Global Warming (was Re: Libertarian Economics)

Arjen Kamphuis (
Fri, 19 Sep 1997 13:24:07 +0200

Joao Pedro <> wrote:
>Voluntary actions? You're talking of voluntary, unselfish actions from
>the same species that constantly kills, destroys and robs other members
>of the same species? I don't think that's possible in today's world,
>there's just too many greedy and selfish persons.

Eeeh.. Joao. Listen... You've got to try to respect the *other* viewpoint.
I know, it's hard sometimes but if you want to convice anyone on this list
you'll have to show consideration and understanding for their opinion,
Otherwise you just get flamed or igored. Using words like 'kills' and
'greedy' in this context will make the discussion very emotional an hardly

Of course if you just want to vent some frustrations about the mess the
world is in that's ok too. Several list members do that regurlaly here. ;-)

> wrote:
>> If any corp starts exploiting...they go broke...(absent government
>> meddling)...monopolies are only possible in a controlled economy...can't
>> happen in a free market...negative feedback..
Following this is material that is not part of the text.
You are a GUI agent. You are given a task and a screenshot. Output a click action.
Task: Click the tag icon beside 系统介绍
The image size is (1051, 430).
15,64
So Ev, you mean to teel me that in free market a company like Micro$oft
with a technically very faulty product and *no* customer support would
In that case: bring 'em on! I have some doubts on this howerver.

> wrote:
>> If the consumer wants environmental issues addressed, the consumer will
>> get environmental issues addressed.
>In this list, and even in the internet, the average person is from a
>much higher social scale and much higher intellectual level than the
>rest of the population. IMHO, most persons are stupid, plain stupid.

Shall we make that uneducated? That's a bit more respectful and I think
also more accurate.

>The consumer, the
>common citizen doesn't know and doesn't care about environmental issues.
>I'll give you an example, one of the first countries to urge for serious
>measures to prevent global warming was Holland. Why? Not for altruistic
>reasons, of course, but because part of Holland is below sea level, land
>conquered to the sea by dams.

Living in Holland (I did mention this before i think ;-) and having studied
Global Warming as part of the Science & Policy Program at Utrecht
University I feel obliged to make some comments here.

Environmental issues can be extremely complex. And many are not yet
understood by anyone. The greenhouse-effect (also known as global warming)
is a very good example of an environmental issue that could turn out to be
a very big problem or not a problem at all. We just don't know for sure.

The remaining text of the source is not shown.